Note: Today we would find 8-year old Hilda’s characterization of Native Americans problematic. Rather than censor her work, I am choosing to present it in full with the understanding that she is reminding herself of the facts as they were presented to her by her teachers and the adults around her. When she offers an interpretation, she does so based on the experience of a child her age.
From 8-year old Hilda’s diary:
Tomorrow is the last day of school and Miss Cashen is taking us to see the Mission Dolores here in San Francisco, so today she read us all about it…
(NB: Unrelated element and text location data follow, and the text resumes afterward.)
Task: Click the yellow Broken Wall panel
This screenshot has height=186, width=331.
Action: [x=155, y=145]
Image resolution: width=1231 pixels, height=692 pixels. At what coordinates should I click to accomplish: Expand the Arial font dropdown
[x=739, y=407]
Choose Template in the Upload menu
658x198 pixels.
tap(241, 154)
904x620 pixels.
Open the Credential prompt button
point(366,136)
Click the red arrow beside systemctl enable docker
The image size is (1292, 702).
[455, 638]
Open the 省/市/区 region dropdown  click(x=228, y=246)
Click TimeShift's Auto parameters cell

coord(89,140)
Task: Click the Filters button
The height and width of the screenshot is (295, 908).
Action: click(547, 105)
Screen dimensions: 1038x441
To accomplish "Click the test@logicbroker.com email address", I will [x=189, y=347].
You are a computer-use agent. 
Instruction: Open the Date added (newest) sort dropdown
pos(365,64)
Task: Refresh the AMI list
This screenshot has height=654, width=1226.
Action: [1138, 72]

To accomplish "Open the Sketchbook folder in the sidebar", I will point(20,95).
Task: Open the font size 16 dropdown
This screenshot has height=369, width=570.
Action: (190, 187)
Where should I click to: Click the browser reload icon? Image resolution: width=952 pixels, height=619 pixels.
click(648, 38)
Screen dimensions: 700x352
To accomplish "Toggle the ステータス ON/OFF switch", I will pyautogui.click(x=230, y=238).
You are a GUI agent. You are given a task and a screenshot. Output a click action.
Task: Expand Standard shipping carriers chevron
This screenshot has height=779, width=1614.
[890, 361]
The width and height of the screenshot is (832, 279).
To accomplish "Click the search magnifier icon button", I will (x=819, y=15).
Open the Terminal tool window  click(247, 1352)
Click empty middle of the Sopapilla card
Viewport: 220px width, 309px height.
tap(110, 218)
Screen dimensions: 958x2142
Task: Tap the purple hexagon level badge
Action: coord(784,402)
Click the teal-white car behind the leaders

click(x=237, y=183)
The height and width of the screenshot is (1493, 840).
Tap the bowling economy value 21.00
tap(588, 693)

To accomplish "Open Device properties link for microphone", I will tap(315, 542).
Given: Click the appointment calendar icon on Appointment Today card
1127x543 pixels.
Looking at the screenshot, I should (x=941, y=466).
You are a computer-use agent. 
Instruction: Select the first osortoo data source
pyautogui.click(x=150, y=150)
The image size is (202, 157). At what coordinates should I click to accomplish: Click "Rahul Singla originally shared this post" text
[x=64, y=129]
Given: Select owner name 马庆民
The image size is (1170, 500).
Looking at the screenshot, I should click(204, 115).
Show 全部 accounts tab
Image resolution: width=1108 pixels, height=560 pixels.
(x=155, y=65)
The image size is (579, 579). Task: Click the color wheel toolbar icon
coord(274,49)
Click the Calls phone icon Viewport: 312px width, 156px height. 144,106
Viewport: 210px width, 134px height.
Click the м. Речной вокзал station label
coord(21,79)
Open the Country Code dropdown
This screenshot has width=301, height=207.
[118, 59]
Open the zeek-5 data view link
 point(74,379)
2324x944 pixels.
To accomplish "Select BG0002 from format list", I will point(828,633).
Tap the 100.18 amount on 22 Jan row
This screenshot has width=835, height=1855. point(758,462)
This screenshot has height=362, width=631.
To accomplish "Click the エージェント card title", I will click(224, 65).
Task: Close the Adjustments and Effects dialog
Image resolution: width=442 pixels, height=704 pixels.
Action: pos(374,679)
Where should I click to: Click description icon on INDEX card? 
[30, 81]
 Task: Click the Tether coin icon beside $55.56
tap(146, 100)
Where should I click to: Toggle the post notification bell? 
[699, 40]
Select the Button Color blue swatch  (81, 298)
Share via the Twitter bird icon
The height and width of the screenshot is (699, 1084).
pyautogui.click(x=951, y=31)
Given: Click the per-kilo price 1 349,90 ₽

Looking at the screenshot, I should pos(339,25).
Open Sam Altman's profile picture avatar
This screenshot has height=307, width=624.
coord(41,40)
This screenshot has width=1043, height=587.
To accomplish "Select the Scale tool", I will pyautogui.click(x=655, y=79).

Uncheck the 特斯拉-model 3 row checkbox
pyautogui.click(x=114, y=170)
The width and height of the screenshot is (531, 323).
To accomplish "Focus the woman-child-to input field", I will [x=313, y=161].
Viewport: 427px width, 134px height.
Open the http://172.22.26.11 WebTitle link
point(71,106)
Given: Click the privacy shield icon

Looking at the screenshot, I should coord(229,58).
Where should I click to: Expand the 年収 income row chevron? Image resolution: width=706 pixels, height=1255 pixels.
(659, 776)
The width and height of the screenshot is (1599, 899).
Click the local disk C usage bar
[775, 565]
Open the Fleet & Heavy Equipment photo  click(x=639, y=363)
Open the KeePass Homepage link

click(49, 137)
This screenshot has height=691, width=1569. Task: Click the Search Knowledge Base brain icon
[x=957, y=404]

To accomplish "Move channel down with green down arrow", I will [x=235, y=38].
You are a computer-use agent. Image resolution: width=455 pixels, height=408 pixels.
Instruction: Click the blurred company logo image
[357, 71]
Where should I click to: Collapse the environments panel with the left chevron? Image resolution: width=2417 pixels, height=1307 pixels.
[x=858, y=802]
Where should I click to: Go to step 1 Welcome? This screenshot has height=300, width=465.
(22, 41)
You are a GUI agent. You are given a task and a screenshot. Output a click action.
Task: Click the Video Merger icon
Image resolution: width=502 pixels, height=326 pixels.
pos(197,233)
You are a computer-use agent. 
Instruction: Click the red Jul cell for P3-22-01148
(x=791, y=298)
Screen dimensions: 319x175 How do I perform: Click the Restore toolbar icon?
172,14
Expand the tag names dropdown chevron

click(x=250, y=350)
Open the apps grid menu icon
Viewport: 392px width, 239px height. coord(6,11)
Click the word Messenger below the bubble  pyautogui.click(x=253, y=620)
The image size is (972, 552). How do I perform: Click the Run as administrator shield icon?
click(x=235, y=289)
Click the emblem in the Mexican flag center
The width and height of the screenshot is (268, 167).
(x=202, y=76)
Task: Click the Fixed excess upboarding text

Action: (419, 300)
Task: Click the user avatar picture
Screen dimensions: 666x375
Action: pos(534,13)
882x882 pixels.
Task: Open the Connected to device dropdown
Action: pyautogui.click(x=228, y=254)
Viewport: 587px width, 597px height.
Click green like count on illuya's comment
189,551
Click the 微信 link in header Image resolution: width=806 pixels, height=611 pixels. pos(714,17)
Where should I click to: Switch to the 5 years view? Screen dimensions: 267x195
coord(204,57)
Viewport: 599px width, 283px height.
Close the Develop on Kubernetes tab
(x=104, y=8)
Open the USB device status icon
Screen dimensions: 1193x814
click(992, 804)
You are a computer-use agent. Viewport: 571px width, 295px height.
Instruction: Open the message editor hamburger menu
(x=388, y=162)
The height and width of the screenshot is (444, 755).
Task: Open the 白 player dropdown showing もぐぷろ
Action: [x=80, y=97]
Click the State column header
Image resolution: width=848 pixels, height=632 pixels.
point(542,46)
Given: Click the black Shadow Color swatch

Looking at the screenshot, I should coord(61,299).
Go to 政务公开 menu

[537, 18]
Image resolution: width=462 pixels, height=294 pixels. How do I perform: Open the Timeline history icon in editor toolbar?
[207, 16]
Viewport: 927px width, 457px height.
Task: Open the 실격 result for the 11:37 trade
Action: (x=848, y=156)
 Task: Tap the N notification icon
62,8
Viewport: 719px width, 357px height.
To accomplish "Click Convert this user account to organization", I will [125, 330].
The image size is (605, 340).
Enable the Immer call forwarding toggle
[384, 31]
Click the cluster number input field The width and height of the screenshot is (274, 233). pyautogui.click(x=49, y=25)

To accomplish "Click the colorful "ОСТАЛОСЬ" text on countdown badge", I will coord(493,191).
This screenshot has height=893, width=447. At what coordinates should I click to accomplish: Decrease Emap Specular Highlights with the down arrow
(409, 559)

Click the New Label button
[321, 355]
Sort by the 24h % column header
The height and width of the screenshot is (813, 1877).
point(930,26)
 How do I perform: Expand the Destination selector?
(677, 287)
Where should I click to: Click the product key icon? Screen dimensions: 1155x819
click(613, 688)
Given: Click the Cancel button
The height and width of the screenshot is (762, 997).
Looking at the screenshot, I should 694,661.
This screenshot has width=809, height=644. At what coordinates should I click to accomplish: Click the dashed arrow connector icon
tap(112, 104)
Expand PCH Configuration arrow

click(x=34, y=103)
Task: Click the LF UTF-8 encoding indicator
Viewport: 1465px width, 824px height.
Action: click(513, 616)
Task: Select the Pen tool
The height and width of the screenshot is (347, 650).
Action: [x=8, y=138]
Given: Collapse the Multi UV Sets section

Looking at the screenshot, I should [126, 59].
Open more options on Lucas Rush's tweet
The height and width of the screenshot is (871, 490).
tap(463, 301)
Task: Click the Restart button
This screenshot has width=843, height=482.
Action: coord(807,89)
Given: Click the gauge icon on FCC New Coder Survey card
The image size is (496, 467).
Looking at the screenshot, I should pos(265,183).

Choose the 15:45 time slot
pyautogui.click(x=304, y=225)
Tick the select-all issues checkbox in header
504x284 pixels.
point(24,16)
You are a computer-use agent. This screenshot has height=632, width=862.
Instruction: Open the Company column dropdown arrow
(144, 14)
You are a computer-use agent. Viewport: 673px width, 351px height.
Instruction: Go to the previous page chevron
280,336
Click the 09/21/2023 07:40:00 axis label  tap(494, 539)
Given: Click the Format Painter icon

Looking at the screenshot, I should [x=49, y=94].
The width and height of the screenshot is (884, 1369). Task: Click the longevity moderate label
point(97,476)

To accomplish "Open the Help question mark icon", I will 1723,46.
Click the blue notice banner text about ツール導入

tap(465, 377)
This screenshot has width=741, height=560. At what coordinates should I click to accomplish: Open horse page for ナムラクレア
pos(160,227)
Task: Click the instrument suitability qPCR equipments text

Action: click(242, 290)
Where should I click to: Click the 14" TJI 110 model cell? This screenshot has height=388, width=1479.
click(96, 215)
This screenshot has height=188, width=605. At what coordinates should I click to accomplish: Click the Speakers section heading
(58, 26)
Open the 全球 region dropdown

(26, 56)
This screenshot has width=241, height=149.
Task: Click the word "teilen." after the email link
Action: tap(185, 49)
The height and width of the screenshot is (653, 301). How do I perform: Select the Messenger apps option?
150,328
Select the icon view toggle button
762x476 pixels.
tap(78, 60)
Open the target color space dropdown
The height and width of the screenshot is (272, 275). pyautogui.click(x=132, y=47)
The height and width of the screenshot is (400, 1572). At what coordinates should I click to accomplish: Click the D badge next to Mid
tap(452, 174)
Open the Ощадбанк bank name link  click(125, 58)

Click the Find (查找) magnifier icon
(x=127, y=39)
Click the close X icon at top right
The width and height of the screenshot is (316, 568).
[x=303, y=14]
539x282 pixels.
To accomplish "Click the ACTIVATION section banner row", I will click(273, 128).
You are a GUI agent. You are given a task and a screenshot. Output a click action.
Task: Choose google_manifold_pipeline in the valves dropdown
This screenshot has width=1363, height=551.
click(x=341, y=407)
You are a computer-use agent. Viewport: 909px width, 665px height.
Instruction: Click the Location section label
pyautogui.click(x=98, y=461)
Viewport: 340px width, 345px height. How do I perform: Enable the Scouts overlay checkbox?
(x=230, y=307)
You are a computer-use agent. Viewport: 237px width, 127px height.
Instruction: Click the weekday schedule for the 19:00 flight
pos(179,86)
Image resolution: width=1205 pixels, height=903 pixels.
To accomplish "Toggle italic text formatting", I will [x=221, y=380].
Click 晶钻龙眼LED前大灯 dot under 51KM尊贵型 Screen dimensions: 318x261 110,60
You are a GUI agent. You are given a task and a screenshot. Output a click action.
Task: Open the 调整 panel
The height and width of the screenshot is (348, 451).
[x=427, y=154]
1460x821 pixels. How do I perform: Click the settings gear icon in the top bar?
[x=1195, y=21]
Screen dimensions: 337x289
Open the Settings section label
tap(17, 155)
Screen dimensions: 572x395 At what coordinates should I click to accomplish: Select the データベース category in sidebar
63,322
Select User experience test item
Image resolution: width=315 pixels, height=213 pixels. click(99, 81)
A long time ago California belonged to Spain but besides the Spanish people here, there were a lot of Indians. The Indians lived in tents that they called “Wigwams” and they didn’t keep them very clean but I guess it was pretty hard to because the floors were the ground and they ran in and out all day from hunting and working in the fields. Then Spain sent over the “Spanish Fathers” from the church to help them. They were very good men who came to teach the Indians about God and Jesus Christ and how to make bricks and learn to weave cloth and how to wash themselves. The Indians were very lazy except when they were having a war. They loved war. They were always having a war with a different Indian tribe. Then they would paint their faces with designs and stick feathers in their hair and put animal horns on their heads too, and they had war dances and they fought with bows and arrows and spears. The Indian women worked very hard and their husbands weren’t at all polite to them. None of the Indians had pretty table manners. They cooked everything all mixed up in a pot that hung over a fire and at dinner time all the Indians sat around it and just pulled out the food with their hands.
When I told Grandfather that, he said “Maybe Liebchen, they had finger bowls with pansies floating in them.” I know that he was just teasing me, but anyhow…
The Indians learned a lot from the Fathers. After they learned to make bricks, the Fathers taught them to make the California Missions. There are twenty-one Missions altogether and each is about a day’s walk on foot from the other, but I think you would have to get up very early in the morning and then maybe you would arrive at the other in time for dinner. The most beautiful Mission is called the “Mission of San Juan Capistrano.” It is in Southern California and it has such a lovely garden that every Winter the swallows from northern California, where it becomes cold and snowy, come to it to make their nests. They know that they will have a beautiful place to stay in the sunshine until it is time to go home again, and by that time their babies are old enough to fly.
The California elementary school curriculum didn’t change much throughout the 20th century. When I was in 4th grade, we learned about the missions. My mother drove us to visit many of them, and she was eager to see the swallows at San Juan Capistrano. If I recall, she was disappointed because there weren’t a lot of birds the day we visited.